Interpreting whiteout files in Docker image layers

I’ve been playing again with Docker images and their internal layers a little more over the last week — you can see some of my previous adventures at Manipulating Docker images without Docker installed. The general thrust of these adventures is understanding the format and how to manipulate it by building a tool called Occy Strap which can manipulate the format in useful ways. My eventual goal there is to be able to build OCI compliant image bundles and then have a container runtime like runc execute them, and I must say I am getting a lot closer.

This time I was interested in the exact mechanisms used by whiteout files in those layers and how that interacts with Linux kernel overlay filesystem types.

Firstly, what is a whiteout file? Well, when you delete a file or directory from a lower layer in the Docker image, it doesn’t actually get removed from that lower layer, as layers are immutable. Instead, the uppermost layer records that the file or directory has been removed, and it is therefore no longer visible in the Docker image that the container sees. This has obvious security implications if you delete a file like a password you needed during your container build process, although there’s probably better ways to deal with those problems using multi-phase Dockerfiles.

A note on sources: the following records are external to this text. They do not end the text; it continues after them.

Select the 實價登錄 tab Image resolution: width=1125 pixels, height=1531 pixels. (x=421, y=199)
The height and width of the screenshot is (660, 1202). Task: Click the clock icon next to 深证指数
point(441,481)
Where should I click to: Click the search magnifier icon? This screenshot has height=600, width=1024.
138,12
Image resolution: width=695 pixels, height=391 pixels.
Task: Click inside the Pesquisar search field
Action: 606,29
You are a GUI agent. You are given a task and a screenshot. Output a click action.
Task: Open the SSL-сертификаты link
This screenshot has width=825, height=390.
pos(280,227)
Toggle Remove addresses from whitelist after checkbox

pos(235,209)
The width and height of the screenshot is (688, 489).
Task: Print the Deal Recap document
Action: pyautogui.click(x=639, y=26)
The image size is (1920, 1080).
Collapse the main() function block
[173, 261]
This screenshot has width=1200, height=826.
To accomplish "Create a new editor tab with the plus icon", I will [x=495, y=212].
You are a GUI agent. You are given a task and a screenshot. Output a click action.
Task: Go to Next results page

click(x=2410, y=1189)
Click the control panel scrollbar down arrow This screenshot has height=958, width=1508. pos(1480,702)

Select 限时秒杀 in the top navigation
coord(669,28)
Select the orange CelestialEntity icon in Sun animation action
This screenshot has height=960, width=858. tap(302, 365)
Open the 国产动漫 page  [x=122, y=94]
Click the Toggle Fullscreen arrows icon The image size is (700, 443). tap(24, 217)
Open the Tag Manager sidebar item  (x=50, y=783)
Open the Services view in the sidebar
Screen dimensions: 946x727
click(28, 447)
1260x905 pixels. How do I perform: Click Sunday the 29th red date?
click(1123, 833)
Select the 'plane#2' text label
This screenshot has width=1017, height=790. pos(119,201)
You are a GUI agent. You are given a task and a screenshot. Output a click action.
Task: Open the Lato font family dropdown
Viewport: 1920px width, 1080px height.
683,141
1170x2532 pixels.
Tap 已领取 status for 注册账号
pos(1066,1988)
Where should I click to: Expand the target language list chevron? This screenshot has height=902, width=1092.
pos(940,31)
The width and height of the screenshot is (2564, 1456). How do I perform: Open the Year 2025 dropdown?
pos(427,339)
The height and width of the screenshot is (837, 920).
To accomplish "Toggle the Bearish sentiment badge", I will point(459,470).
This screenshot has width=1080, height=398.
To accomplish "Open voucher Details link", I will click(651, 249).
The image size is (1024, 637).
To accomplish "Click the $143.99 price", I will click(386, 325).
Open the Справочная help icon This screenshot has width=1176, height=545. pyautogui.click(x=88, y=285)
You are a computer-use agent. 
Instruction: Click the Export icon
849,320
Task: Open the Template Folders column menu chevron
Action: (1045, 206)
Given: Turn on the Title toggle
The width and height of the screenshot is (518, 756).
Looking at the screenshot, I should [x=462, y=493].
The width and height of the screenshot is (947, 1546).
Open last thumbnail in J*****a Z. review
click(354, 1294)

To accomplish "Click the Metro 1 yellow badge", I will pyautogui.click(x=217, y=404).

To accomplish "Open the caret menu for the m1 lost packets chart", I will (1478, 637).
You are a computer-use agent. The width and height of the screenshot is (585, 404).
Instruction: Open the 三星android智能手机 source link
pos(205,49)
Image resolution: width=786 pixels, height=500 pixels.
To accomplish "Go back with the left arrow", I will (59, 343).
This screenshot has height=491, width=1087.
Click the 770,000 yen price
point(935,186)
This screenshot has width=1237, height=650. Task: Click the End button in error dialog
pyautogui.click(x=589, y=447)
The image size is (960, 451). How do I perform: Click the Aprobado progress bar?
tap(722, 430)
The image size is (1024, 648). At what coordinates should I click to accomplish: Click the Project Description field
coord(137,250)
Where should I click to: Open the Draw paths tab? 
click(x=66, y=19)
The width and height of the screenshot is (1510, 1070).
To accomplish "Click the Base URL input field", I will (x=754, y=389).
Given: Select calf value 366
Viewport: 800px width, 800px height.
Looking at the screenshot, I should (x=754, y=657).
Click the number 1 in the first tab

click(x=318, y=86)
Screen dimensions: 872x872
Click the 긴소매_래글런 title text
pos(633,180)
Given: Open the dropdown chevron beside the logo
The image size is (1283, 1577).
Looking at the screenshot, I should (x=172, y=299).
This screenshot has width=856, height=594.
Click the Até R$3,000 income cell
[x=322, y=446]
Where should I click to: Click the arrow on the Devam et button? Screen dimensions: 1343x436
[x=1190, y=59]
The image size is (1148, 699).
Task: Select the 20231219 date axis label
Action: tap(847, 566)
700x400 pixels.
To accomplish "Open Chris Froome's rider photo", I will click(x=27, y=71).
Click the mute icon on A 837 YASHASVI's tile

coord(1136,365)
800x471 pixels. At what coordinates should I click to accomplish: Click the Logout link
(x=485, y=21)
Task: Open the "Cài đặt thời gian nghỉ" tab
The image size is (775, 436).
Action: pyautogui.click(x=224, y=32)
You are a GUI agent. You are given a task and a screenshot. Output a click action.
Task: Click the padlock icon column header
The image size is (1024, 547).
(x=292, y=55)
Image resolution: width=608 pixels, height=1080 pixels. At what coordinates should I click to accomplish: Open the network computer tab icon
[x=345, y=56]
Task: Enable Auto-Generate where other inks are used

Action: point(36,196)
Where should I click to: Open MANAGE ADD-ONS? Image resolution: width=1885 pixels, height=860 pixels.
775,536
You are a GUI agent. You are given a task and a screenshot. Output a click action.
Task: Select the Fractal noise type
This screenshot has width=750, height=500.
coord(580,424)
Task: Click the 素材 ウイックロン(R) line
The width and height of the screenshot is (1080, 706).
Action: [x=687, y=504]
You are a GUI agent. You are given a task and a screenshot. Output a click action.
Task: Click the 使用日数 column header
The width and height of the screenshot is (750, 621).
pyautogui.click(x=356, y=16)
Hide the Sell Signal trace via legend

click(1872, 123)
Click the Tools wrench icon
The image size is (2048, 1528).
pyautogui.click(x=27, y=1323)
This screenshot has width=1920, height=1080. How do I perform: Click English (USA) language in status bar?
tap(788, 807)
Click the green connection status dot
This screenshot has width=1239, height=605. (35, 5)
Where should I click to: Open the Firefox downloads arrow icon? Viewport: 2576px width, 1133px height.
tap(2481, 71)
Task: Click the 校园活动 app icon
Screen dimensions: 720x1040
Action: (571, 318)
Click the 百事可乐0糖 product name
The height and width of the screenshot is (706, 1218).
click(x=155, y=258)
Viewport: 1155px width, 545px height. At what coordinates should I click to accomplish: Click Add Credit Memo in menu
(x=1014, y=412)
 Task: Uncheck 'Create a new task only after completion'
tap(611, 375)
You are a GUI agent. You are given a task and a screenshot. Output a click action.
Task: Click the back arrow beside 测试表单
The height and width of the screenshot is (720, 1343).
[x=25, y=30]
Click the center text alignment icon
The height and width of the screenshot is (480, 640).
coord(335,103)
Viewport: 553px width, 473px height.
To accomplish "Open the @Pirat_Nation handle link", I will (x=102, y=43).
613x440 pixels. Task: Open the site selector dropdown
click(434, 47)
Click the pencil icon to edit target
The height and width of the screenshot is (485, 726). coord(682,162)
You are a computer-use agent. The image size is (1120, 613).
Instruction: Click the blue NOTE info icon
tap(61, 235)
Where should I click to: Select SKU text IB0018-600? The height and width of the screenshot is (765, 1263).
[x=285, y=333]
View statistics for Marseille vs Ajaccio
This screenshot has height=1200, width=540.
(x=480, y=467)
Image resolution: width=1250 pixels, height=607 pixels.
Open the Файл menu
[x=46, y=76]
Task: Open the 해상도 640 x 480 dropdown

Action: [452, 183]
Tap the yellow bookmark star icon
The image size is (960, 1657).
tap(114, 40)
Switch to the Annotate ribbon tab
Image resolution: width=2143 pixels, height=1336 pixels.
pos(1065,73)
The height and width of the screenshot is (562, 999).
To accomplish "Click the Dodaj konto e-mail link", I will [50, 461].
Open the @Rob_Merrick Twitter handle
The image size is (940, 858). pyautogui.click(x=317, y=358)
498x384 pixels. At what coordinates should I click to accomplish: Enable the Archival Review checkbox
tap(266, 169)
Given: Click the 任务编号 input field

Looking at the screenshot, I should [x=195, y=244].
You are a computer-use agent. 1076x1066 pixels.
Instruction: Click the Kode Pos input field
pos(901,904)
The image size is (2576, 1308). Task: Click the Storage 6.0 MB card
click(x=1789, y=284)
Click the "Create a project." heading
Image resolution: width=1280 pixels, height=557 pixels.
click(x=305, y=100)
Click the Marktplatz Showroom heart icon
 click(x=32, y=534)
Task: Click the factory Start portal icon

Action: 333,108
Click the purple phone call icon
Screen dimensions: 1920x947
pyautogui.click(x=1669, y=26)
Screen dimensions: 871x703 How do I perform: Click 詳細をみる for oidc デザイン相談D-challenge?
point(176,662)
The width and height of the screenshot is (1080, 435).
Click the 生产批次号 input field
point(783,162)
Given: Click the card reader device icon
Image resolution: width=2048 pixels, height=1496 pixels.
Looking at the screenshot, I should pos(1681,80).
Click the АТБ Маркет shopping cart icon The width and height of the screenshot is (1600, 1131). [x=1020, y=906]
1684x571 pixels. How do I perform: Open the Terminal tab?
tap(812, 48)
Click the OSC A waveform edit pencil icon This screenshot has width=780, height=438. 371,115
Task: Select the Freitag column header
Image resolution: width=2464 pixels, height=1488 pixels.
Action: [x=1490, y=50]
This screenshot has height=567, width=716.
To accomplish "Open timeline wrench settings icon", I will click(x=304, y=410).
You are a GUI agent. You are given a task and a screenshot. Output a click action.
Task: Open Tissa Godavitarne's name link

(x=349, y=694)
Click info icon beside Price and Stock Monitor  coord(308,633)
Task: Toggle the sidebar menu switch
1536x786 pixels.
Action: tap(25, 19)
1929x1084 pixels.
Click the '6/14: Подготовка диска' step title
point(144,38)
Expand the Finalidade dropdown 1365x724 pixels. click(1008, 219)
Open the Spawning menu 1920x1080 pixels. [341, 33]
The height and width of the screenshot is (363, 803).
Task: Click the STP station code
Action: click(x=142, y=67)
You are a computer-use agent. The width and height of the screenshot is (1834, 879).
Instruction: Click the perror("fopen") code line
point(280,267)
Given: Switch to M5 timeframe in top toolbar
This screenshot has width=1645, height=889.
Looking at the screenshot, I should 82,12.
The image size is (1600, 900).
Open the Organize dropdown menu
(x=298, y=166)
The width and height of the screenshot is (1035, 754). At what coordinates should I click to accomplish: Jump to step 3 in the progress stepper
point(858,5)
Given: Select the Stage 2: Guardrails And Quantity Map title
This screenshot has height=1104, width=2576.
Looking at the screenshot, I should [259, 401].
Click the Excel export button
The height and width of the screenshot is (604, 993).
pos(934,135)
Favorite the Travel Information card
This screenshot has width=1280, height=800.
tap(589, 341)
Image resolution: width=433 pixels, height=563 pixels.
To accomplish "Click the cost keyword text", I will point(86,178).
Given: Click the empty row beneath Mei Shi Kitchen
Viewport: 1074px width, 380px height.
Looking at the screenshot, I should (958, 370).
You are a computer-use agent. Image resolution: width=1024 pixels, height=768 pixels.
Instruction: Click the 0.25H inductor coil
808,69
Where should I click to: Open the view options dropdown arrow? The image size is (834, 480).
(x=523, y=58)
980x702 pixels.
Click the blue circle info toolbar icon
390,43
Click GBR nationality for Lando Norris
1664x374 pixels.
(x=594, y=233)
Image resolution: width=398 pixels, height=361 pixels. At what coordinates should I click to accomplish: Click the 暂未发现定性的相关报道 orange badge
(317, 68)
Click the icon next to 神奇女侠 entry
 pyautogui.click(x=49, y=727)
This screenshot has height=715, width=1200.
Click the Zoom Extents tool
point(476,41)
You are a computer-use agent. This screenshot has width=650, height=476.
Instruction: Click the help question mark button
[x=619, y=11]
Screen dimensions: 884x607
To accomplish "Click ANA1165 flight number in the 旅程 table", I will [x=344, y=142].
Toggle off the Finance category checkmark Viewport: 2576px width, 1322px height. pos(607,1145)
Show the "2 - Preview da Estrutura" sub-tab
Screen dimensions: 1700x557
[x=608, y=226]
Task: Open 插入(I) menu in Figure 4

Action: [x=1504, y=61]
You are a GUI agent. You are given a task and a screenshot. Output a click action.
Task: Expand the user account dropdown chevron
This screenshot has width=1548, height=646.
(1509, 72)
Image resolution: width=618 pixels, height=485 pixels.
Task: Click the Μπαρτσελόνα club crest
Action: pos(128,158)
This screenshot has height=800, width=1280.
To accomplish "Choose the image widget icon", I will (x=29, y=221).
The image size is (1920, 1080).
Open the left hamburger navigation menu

An image might help with the description:

Here we have a container image which is composed of four layers. Layer 1 creates two files, /a and /b. Layer two creates a directory, /c. Layer three deletes /a and creates /c/d. Finally, layer 4 deletes /c and /c/d — let’s assume that it does this by just deleting the /c directory recursively. As far as a container using this image would be concerned, only /b exists in the container image.

A Dockerfile (which wouldn’t actually work) to create this set of history might look like:

FROM scratch
touch /a /b    # Layer 1
mkdir /c       # Layer 2
rm /a          # Layer 3
rm -rf /c      # Layer 4

The Docker image format stores each layer as a tarfile, with that tarfile being what a Linux filesystem called AUFS would have stored for this scenario. AUFS was an early Linux overlay filesystem from around 2006, which never actually mered into the mainline Linux kernel, although it is available on Ubuntu because they maintain a patch. AUFS recorded deletion of a file by creating a “whiteout file”, which was the name of the file prepended with .wh. — so when we deleted /a, AUFS would have created a file named .wh.a in Layer 3. Similarly to recursively delete a directory, it used a whiteout file with the name of the directory.

What if I wanted to replace a directory? AUFS provided an “opaque directory” that ensured that the directory remained, but all of its previous content was hidden. This was done by adding a file in the directory to be made opaque with the name .wh..wh..opq.

You can read quite a lot more about the Docker image format in the specification, as well as the quite interesting documentation on whiteout files.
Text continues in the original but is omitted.